Aconteceu, também, a dispersão dos próprios anti-acordistas. É um fenómeno estranho, mas real: há quem assine tudo o que for contra o AO... excepto esta ILC. Queixas na Provedoria, petições, cartas abertas, pedidos de referendos, manifestações e até — pasme-se — uma petição “com valor simbólico de ILC”. Tudo é preferível à participação numa ILC a sério.
Nenhuma daquelas iniciativas produziu resultados. Mas, a cada revés, os seus promotores optam sempre por começar algo novo, a partir do zero. Apoiar uma ILC praticamente concluída parece estar fora de questão.
Que mais pode acontecer? Que tal uma nova mudança nas regras das ILC? Sim, a notícia do fim do n.º de eleitor revelou-se algo exagerada. Esta ILC pôs de pé um portal para subscrição online da Iniciativa — suprindo o vazio criado pela Lei, que assegurou essa possibilidade na teoria mas não na prática.
Passado menos de um ano, eis que esse portal se torna obsoleto. Sob protesto, lá tivemos de meter novamente mãos à obra, acrescentando os campos que, aos olhos da Assembleia da República, são afinal imprescindíveis.
Tudo isto — "redes sociais" que não funcionam, tiros no pé de anti-acordistas e burocracia da Assembleia da República — afecta bastante a luta contra o Acordo.
Mas nada é tão pernicioso como o muro de indiferença que continua a rodear este assunto. A existência do AO90 é insustentável — e, no entanto, o AO90 arrasta-se. Este paradoxo, alimentado pelo desnorte de sucessivos governos no capítulo da Língua, é um duro teste à nossa capacidade para resistir ao disparate.

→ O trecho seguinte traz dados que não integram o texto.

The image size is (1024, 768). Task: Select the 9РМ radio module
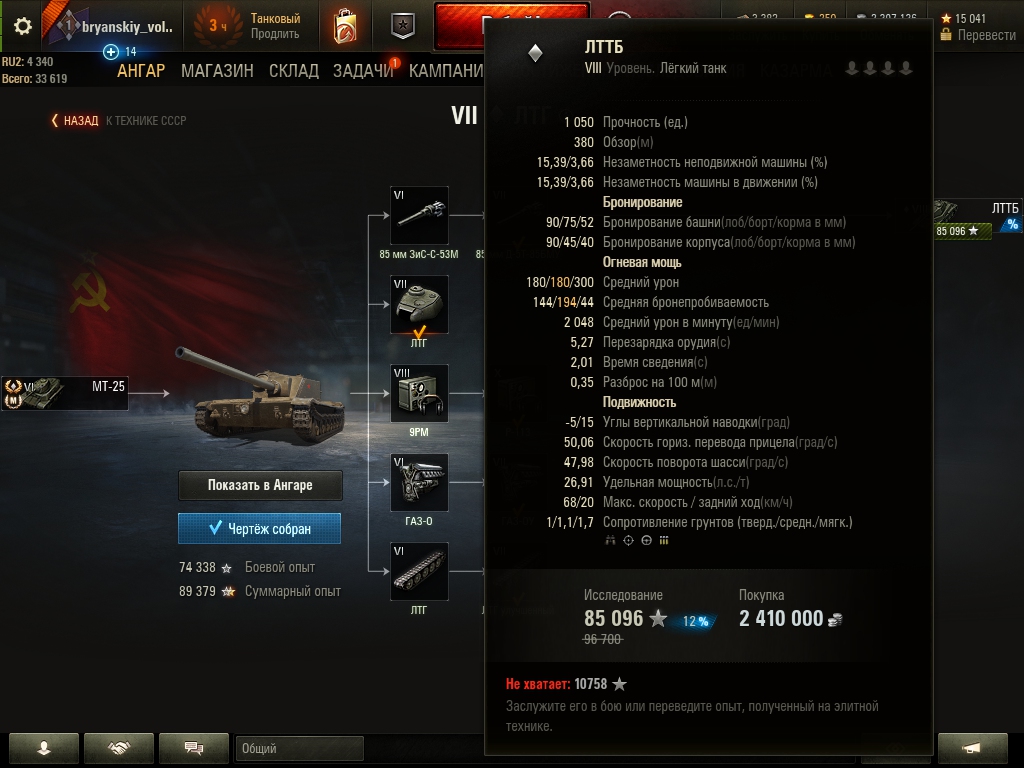(x=419, y=393)
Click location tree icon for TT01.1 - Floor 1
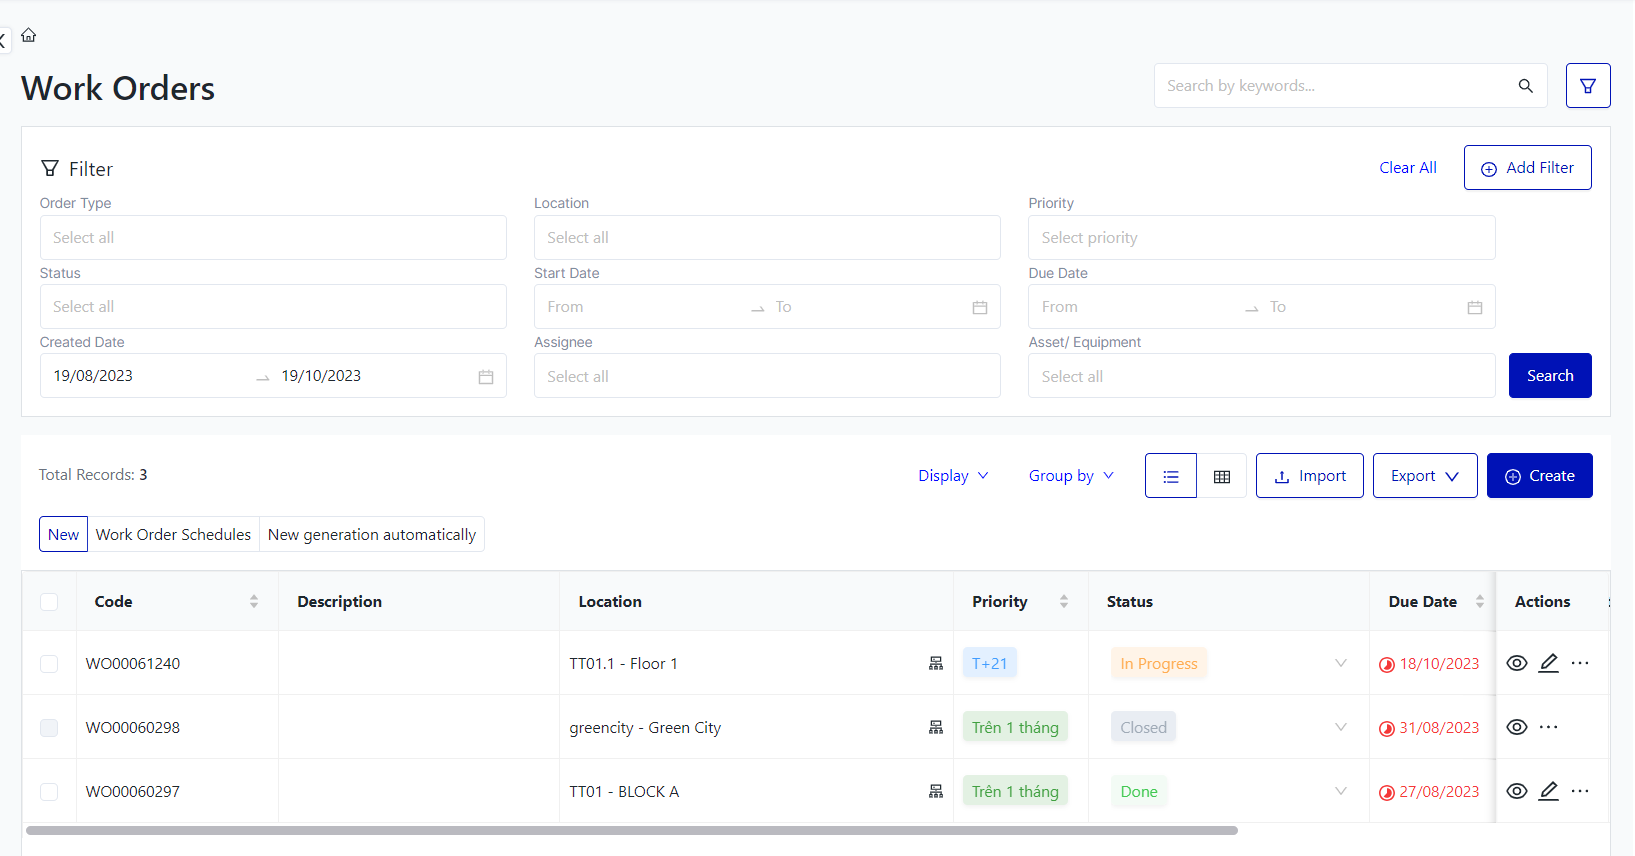 tap(935, 663)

A própria Assembleia da República contribui para o marasmo ao criar (mais) um Grupo de Trabalho para avaliar o impacto do AO90. Os testemunhos recolhidos até agora não serão já suficientes para que se tirem conclusões? Aparentemente, não. A única conclusão do GT, até ao momento, é a de que deve continuar a avaliar.
Mas há mais e pior: a anunciada "revisão" do AO90, que ameaça tornar-se a machadada final no Português Europeu. Se se concretizar, tornar-se-á uma emenda pior do que o soneto. Se não se concretizar, terá consumido a esperança de quem, à falta de melhor, viu na revisão o remendo possível para o AO90. Para já, o único resultado desse anúncio parece ser uma anestesia ainda maior da luta contra o Acordo.
Vêm-me à memória as palavras de Nuno Pacheco, redactor-principal deste jornal: “Valha-nos, ao menos, a insistência da Iniciativa Legislativa de Cidadãos contra o acordo. Deviam assiná-la todos os que ainda não perderam a coragem.”
Pela parte que nos toca, não contem connosco para deitar a toalha ao chão. O “endereço” para a subscrição electrónica aqui fica: https://ilcao.com/subscricoes/subscrever.
Se estão fartos de petições, de iniciativas de referendo ou de promessas de revisão, assinem. Se nunca ouviram falar desta ILC, assinem. E se tiverem 4379 amigos*, tragam-nos também. O futuro da Língua Portuguesa está nas vossas mãos.
*N.º de assinaturas que faltam para as 20.000
NOTA: Por lapso, a versão que inicialmente se publicou neste espaço foi a mais reduzida, destinada à publicação na edição em papel, agora substituída pela versão integral.